A broken air conditioner in the Broward County Courthouse means closing arguments in the trial over a teen being set on fire won't happen until Monday.
Closing arguments in the trial of Matthew Bent were supposed to happen Friday afternoon, but with the AC in the courtroom out, conditions were too unbearable to proceed.
Those who work at the courthouse received an email Friday morning saying that the chillers that control the courthouse's air conditioning system were down. The courthouse remained open Friday, but most judges were not hearing cases because of the heat.
"People were uncomfortable, agitated. It was hot and stuffy, and it was a mess," said one person who was in the building.
"The courtrooms were horrible, just like a desert," said another.
Judge Michael Robinson, who is presiding over Bent's trial, called it a day.
"The heat is unbearable, and to top it off, they've locked the restrooms because they've overflowed. Certainly, I'm not going to expose you all to this type of heat or conditions in this trial," Robinson sad.

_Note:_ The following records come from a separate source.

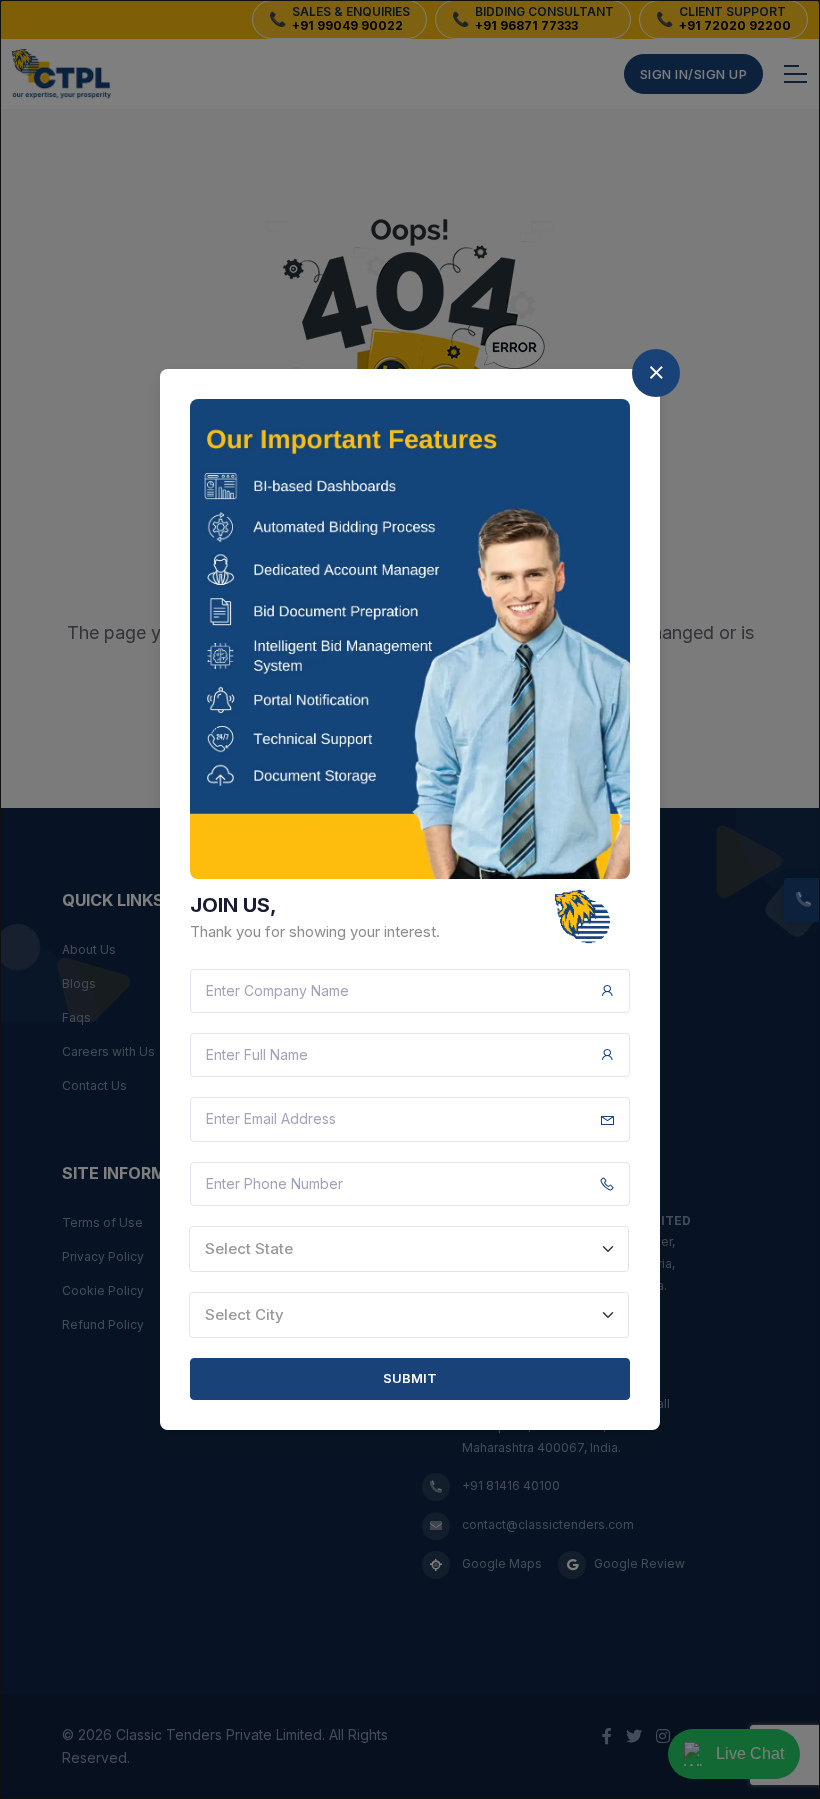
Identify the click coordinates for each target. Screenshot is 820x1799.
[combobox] (409, 1249)
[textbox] (409, 1249)
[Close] (656, 373)
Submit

With that, the jury headed home, but not before Robinson found some humor in the situation, referencing Thursday night's Miami Heat game, when the team beat the Oklahoma City Thunder.
"It's almost like somebody from Oklahoma City came and sabotaged our floor," Robinson said.
The courthouse is no stranger to problems. It has faced a toxic mold issue and a flood when a huge water pipe broke.
At least one of the air conditioning units was working by late Friday afternoon.
Robinson asked the jury and the attorneys in the Bent trial to return to court Monday morning.
Bent is charged with attempted second-degree murder in the attack on Michael Brewer, who was set on fire at a Deerfield Beach apartment complex in 2009.
Brewer testified Thursday about the attack, which left him with burns over 65 percent of his body.
Two other suspects, Jesus Mendez and Denver Jarvis, pleaded guilty and are already serving prison time in the case.
Bent is accused of masterminding the attack, but his attorneys dispute that claim.